Parsley is often an afterthought - an additive used to enhance the flavor or presentation of an already existing dish. However, it may have a range of healthful benefits.
Using herbs and spices like parsley in cooking is a great way to boost flavor and improve the look of a dish without adding sodium; it is may also be a way to provide additional nutrients and health benefits.
This Medical News Today Knowledge Center feature is part of a collection of articles on the health benefits of popular foods. It provides a nutritional breakdown of parsley and an in-depth look at its possible health benefits, how to incorporate more parsley into your diet, and any potential health risks of consuming parsley.
Contents of this article:
Possible health benefits of consuming parsley
The following possible health benefits have been associated with the consumption of parsley:
1) Cancer prevention
Parsley is often used to enhance the flavor or presentation of a dish.
Myricetin, a flavonoid found in parsley and other plants, has been shown to help prevent skin cancer. Sweet potatoes, parsley, blackcurrants, and cranberries are some of the foods that contain the highest concentrations of myricetin (per 100 grams).
Parsley and other green herbs and vegetables that contain high amounts of chlorophyll have been shown to be effective at blocking the carcinogenic effects of heterocyclic amines, which are generated when grilling foods at a high temperature.
Charred grilled foods have been linked to many types of cancers, so if you like your food charred, make sure to pair them with green vegetables to help reduce these effects.
A natural chemical - apigenin - found in parsley, celery, and other plants has been shown to decrease tumor size in an aggressive form of breast cancer in a study conducted at the University of Missouri. Researchers believe that apigenin could be a promising non-toxic treatment for cancer in the future.
2) Diabetes prevention
Myricetin has also been evaluated for its effectiveness in the treatment and prevention of diabetes. Laboratory and animal studies have shown that myricetin can lower blood sugars and decrease insulin resistance; it also appears to provide anti-inflammatory effects and reduce excess fat from the blood.
3) Improving bone health
Low intakes of vitamin K have been associated with a higher risk of bone fracture. Adequate vitamin K consumption (which parsley provides in just ten sprigs) improves bone health by acting as a modifier of bone matrix proteins, improving calcium absorption, and reducing urinary excretion of calcium.
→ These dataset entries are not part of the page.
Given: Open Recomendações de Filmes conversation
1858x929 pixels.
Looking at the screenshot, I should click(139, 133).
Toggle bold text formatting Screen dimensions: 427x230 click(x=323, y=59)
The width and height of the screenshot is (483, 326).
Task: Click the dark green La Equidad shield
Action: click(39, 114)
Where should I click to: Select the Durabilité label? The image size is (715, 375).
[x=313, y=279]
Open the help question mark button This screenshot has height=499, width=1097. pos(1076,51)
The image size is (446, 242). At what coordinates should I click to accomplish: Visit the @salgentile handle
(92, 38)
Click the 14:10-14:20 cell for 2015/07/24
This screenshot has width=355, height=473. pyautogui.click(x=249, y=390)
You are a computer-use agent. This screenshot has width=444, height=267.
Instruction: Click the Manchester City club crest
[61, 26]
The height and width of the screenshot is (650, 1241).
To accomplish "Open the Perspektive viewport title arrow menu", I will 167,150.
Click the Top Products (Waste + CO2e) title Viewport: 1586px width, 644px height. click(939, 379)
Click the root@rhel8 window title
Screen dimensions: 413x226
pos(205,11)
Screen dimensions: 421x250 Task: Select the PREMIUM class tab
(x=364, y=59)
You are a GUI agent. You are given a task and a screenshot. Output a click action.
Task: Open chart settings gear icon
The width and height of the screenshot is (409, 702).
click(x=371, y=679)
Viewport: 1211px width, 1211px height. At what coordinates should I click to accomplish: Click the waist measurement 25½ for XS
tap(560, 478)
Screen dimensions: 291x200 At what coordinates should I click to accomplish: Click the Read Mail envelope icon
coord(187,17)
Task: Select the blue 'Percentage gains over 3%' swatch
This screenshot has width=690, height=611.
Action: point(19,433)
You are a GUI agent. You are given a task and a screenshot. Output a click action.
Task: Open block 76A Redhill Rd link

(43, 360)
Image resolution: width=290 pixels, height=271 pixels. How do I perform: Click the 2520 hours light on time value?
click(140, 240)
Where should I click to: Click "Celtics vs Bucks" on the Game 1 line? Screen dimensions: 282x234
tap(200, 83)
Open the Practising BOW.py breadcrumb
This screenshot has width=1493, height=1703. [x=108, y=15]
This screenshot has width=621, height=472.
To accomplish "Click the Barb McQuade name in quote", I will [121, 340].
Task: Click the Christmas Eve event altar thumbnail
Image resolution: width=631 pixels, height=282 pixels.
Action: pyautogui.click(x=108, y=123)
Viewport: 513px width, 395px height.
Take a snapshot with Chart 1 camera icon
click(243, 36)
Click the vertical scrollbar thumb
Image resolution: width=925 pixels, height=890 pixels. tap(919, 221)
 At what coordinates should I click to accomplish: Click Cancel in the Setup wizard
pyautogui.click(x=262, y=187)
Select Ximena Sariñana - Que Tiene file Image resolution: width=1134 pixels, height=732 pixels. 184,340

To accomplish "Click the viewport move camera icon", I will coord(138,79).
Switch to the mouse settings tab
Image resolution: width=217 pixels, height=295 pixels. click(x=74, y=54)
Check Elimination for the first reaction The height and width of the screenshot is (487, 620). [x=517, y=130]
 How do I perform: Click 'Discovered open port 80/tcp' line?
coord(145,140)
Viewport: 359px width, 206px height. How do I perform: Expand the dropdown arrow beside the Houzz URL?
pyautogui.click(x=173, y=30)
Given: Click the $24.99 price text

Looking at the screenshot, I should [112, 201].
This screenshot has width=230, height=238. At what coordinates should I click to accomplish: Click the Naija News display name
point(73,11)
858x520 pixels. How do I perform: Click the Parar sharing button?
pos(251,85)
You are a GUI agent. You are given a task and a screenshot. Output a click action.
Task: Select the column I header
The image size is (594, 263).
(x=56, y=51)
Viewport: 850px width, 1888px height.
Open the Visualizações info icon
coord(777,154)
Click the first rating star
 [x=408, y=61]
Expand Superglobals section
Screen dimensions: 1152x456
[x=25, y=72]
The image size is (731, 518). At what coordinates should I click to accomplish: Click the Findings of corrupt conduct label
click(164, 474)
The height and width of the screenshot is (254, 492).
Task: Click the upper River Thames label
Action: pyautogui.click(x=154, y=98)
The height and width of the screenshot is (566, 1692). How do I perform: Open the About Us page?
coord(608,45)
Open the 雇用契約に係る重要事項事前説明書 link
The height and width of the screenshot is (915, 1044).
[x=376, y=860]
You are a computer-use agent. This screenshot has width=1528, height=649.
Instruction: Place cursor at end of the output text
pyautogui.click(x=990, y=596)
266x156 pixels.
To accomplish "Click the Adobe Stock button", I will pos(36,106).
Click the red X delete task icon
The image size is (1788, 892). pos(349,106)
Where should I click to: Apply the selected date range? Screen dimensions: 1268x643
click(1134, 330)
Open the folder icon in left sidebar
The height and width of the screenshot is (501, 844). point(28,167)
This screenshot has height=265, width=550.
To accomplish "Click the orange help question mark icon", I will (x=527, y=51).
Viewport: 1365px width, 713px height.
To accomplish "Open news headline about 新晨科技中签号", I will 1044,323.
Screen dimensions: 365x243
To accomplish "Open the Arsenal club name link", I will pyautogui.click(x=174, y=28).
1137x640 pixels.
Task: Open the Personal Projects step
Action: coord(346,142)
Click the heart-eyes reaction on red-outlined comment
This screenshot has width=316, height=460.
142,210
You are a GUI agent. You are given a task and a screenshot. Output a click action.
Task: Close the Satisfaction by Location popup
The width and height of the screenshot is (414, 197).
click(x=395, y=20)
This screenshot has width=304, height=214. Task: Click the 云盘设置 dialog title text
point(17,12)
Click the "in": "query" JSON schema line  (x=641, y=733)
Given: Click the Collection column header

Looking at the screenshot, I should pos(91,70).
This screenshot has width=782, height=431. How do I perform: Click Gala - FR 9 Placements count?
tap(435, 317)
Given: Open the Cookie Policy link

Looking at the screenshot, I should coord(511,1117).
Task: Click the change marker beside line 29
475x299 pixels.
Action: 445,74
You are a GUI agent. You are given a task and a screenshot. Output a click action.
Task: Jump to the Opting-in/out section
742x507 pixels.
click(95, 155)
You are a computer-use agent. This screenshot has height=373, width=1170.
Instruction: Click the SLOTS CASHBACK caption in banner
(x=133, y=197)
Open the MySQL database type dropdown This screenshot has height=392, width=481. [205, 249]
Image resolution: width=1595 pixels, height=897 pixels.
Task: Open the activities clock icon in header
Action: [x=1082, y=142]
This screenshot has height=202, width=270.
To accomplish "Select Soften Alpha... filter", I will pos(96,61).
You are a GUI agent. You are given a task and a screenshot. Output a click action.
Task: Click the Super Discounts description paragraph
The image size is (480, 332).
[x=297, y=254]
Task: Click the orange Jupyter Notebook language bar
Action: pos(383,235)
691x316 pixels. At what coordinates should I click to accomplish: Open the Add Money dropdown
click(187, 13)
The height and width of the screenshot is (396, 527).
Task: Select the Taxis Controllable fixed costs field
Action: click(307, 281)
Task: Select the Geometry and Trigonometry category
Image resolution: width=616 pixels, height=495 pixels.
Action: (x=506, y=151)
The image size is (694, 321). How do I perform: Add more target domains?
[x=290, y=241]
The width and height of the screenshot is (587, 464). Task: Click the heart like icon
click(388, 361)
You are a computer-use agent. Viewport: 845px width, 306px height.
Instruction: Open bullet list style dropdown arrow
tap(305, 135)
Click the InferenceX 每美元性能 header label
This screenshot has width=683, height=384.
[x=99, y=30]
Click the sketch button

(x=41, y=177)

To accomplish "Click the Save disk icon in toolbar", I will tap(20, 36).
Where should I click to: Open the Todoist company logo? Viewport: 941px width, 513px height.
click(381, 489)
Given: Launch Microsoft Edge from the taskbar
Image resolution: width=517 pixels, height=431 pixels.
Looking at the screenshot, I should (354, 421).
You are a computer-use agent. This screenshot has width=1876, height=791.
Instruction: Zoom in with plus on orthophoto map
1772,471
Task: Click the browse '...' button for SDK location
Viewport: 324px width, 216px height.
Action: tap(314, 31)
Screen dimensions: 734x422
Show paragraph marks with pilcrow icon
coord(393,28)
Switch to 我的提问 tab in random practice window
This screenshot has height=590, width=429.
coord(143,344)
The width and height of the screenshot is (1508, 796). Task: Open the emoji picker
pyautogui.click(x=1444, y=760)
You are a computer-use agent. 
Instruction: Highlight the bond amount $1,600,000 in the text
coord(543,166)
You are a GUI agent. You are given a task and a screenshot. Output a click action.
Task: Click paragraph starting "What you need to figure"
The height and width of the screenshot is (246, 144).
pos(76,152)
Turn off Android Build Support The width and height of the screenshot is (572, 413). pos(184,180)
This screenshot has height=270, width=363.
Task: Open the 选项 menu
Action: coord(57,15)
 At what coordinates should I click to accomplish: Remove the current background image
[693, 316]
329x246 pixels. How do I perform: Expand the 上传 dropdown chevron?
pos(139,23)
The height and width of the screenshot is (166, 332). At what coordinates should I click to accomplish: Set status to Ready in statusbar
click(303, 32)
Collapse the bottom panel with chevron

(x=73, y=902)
Consuming fruits, vegetables, and herbs of all kinds has long been associated with a reduced risk of many adverse health conditions. Eating higher quantities of natural foods grown from the earth versus manufactured foods is more likely to result in better overall health.
It is important to realize that the isolation of one chemical or vitamin from food will not likely result in the same health benefits as consuming it in its whole food form.
Nutritional breakdown of parsley
According to the USDA National Nutrient Database, ten sprigs of parsley contains:
- 4 calories
- 0.3 grams of protein
- 0.1 grams of fat
- 0.6 grams of carbohydrate
- 0.3 grams of fiber
- 0.1 grams of sugar
The same quantity of parsley provides 205 percent of vitamin K needs for the day, as well as 22 percent of vitamin C, and 17 percent of vitamin A.
How to incorporate more parsley into your diet
A handful of parsley is a great way to complete a frittata.
Fresh chopped parsley has a spicy, peppery flavor and pairs well with potatoes, tomato-based sauces, poultry dishes, grain-based salads, seafood, Mediterranean flavors, and egg dishes.
- Throw a few sprigs of parsley into your favorite green juice
- Finish off an omelet, quiche, or frittata with a handful of chopped parsley
- Add chopped parsley to any homemade salad dressing
Try some of these healthy and delicious recipes developed by registered dietitians using parsley:
- Cauliflower crust pizza
- Moroccan fish over whole grain couscous
- Balsamic black-eyed pea salad
- Citrus shrimp salad with white beans and arugula
Potential health risks of consuming parsley
If you are taking blood-thinners such as Coumadin (warfarin), it is important not to suddenly begin eating more or fewer foods containing vitamin K, which plays a large role in blood clotting.
It is the total diet or overall eating pattern that is most important in disease prevention and achieving good health. It is better to eat a varied diet than to focus on individual foods as the key to good health.